**Task statement:**
All that should be output is the block of lines below from the line with "Check the Automatically invoiced option" to the line with "Expand the Forum", both included, exactly as written.

--

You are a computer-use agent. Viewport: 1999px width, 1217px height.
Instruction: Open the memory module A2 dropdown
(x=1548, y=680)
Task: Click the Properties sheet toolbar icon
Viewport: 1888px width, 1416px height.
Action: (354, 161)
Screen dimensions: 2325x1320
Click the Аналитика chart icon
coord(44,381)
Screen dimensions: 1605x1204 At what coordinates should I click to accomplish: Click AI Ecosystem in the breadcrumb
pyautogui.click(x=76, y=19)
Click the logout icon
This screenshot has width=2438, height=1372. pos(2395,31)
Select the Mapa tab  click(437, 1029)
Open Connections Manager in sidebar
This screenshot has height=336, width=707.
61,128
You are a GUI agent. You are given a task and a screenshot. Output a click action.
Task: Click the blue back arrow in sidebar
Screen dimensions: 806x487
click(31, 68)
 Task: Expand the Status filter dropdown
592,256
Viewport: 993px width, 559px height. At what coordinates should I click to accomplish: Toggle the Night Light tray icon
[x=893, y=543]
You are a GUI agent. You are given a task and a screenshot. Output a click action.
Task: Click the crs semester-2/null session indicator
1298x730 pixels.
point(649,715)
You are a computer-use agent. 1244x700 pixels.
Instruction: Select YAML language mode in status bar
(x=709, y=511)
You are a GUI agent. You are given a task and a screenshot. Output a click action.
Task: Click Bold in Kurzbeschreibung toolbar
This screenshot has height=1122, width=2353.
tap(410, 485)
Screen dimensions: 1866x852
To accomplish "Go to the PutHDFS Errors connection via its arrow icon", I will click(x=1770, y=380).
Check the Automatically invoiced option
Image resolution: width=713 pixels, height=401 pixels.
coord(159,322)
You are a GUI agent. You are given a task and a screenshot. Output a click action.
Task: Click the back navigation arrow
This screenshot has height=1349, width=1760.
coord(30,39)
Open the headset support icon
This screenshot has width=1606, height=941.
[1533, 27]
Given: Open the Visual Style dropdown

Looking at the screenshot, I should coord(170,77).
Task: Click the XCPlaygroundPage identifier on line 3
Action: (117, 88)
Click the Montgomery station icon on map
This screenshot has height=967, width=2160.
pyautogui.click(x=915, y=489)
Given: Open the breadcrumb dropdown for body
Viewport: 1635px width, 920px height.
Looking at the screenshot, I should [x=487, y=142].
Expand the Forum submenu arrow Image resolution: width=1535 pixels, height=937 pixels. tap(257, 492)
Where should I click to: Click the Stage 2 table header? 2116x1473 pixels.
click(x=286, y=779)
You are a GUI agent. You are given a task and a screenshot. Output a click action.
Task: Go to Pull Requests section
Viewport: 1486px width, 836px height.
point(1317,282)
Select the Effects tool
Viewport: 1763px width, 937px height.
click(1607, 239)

--

**Answer to the problem:**
Check the Automatically invoiced option
Image resolution: width=713 pixels, height=401 pixels.
coord(159,322)
You are a GUI agent. You are given a task and a screenshot. Output a click action.
Task: Click the back navigation arrow
This screenshot has height=1349, width=1760.
coord(30,39)
Open the headset support icon
This screenshot has width=1606, height=941.
[1533, 27]
Given: Open the Visual Style dropdown

Looking at the screenshot, I should coord(170,77).
Task: Click the XCPlaygroundPage identifier on line 3
Action: (117, 88)
Click the Montgomery station icon on map
This screenshot has height=967, width=2160.
pyautogui.click(x=915, y=489)
Given: Open the breadcrumb dropdown for body
Viewport: 1635px width, 920px height.
Looking at the screenshot, I should [x=487, y=142].
Expand the Forum submenu arrow Image resolution: width=1535 pixels, height=937 pixels. tap(257, 492)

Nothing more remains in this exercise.